» **TASK INPUTS**:
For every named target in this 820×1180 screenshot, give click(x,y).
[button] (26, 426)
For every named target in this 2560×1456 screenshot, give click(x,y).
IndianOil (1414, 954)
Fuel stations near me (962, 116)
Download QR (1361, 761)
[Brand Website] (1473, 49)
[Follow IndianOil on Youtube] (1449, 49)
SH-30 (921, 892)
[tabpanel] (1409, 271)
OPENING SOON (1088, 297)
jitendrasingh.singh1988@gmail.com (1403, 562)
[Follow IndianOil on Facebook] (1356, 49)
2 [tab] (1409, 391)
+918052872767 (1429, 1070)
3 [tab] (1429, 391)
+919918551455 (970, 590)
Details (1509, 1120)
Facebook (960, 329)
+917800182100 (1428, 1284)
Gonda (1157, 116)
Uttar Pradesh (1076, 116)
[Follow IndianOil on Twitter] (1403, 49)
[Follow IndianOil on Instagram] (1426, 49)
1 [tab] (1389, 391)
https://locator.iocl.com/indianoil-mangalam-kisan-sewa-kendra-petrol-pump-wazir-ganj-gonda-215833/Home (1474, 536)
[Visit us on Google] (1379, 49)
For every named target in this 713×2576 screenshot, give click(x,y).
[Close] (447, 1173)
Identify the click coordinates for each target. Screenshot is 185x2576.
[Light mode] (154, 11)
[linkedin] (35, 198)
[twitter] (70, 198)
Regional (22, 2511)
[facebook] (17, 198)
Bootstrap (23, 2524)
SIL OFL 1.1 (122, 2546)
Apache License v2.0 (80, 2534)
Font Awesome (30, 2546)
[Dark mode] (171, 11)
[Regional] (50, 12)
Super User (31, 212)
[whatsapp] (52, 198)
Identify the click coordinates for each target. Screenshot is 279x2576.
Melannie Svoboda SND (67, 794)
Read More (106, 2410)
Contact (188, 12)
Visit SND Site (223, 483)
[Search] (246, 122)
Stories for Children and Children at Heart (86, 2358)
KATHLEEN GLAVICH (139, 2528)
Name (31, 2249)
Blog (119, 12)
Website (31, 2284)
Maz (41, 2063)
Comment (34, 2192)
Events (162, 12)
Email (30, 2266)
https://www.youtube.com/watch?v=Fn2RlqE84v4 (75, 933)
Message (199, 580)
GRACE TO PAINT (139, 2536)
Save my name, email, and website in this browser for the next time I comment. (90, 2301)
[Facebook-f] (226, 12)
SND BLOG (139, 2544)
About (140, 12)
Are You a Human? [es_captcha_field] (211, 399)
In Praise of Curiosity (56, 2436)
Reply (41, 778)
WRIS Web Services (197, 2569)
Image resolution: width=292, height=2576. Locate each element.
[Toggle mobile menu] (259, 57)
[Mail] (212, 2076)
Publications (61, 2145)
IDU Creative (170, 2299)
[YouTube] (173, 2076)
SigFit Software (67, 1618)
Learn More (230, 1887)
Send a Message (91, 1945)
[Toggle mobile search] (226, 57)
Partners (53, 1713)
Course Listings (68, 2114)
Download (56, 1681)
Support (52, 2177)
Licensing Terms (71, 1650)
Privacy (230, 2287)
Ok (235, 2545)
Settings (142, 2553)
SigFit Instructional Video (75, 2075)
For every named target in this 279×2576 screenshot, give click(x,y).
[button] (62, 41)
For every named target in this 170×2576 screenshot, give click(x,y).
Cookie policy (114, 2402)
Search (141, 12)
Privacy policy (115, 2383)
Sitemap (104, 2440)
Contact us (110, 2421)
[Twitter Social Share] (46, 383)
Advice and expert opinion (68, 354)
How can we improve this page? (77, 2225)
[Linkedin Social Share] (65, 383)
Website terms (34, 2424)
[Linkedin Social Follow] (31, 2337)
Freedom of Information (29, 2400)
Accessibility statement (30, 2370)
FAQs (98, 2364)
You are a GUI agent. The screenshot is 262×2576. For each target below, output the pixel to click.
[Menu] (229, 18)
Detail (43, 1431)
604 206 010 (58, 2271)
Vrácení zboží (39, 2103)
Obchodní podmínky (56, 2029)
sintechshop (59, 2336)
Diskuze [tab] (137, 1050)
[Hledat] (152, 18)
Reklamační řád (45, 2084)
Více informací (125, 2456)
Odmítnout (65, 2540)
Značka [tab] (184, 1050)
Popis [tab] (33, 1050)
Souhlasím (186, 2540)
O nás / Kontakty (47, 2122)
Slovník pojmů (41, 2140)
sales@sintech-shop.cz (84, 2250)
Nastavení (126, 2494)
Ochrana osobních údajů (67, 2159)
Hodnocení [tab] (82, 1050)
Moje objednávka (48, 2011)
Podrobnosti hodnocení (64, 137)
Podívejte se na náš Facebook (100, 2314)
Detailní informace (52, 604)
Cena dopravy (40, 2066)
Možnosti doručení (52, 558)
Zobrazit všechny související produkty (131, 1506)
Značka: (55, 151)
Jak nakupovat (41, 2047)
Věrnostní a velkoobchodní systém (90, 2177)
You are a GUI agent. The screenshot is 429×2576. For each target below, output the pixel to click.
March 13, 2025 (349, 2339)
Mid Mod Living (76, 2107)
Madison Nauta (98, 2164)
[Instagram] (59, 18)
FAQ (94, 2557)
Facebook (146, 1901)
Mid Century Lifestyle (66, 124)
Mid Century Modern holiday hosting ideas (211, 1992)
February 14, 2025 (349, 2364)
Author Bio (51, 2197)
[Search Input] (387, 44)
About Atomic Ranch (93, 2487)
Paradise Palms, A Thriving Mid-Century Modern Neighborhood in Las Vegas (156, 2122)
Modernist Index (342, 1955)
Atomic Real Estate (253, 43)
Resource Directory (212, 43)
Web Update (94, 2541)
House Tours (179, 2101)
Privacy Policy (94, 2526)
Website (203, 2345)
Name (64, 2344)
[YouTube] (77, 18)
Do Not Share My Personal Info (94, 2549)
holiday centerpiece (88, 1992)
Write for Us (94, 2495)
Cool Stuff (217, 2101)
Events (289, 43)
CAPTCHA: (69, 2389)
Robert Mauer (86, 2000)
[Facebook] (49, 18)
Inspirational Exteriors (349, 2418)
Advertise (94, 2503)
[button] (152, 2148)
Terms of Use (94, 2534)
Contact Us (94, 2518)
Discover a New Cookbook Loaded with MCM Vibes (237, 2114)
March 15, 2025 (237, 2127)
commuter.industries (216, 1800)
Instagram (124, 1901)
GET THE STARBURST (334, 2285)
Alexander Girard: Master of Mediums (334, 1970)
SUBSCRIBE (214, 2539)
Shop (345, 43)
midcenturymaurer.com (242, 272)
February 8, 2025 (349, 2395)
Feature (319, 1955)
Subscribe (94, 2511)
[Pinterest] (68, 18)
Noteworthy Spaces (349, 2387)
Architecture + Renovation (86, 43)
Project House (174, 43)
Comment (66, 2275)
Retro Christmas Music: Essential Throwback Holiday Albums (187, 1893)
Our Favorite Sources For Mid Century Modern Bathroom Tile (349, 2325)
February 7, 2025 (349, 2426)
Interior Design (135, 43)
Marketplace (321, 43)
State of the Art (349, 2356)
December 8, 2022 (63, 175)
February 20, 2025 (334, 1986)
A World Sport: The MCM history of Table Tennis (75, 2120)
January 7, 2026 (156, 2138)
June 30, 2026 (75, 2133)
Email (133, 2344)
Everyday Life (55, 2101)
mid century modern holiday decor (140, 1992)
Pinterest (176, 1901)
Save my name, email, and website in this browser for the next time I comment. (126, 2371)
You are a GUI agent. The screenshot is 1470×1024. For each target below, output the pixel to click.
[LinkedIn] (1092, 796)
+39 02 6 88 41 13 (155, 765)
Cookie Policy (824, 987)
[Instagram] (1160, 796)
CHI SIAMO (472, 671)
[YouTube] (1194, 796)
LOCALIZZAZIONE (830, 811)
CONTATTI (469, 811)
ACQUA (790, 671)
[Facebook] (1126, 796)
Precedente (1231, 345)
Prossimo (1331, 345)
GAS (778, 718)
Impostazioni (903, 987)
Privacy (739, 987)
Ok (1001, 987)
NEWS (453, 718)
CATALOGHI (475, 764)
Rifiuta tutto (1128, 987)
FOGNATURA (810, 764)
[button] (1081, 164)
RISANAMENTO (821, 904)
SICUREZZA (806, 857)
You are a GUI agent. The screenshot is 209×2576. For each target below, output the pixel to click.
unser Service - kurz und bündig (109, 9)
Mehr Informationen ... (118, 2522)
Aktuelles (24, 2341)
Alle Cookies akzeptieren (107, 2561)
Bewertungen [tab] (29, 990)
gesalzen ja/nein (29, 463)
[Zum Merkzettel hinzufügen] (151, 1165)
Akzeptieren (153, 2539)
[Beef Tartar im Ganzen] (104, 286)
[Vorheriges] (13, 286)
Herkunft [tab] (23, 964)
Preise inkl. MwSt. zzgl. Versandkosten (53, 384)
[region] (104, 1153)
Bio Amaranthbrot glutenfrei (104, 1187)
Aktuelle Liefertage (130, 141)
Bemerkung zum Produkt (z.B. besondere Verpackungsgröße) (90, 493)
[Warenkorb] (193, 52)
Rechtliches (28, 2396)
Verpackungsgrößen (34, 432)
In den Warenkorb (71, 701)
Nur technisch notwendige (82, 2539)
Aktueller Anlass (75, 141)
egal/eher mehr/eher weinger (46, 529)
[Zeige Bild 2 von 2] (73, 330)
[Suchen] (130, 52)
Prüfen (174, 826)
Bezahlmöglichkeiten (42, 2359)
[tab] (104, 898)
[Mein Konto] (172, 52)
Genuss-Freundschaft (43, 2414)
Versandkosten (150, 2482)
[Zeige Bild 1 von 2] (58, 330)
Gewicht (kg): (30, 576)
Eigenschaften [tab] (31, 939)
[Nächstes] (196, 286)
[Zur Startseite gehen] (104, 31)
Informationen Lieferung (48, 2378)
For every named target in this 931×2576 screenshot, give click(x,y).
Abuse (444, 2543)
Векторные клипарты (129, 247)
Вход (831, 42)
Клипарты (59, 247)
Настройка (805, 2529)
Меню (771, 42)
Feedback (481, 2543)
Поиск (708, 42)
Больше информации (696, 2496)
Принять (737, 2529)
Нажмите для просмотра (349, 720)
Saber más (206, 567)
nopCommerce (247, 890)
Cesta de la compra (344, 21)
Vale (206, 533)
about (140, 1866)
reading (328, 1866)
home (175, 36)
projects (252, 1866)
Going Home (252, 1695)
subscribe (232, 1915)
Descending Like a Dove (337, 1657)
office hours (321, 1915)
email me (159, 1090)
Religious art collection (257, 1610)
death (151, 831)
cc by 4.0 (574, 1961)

» **TASK GOAL**: Each line from the one holding "Vale (206, 533)" to the end of the entries is to be written out exactly. Skip every line before it.

» **RESULT FOR THIS TASK**:
Vale (206, 533)
about (140, 1866)
reading (328, 1866)
home (175, 36)
projects (252, 1866)
Going Home (252, 1695)
subscribe (232, 1915)
Descending Like a Dove (337, 1657)
office hours (321, 1915)
email me (159, 1090)
Religious art collection (257, 1610)
death (151, 831)
cc by 4.0 (574, 1961)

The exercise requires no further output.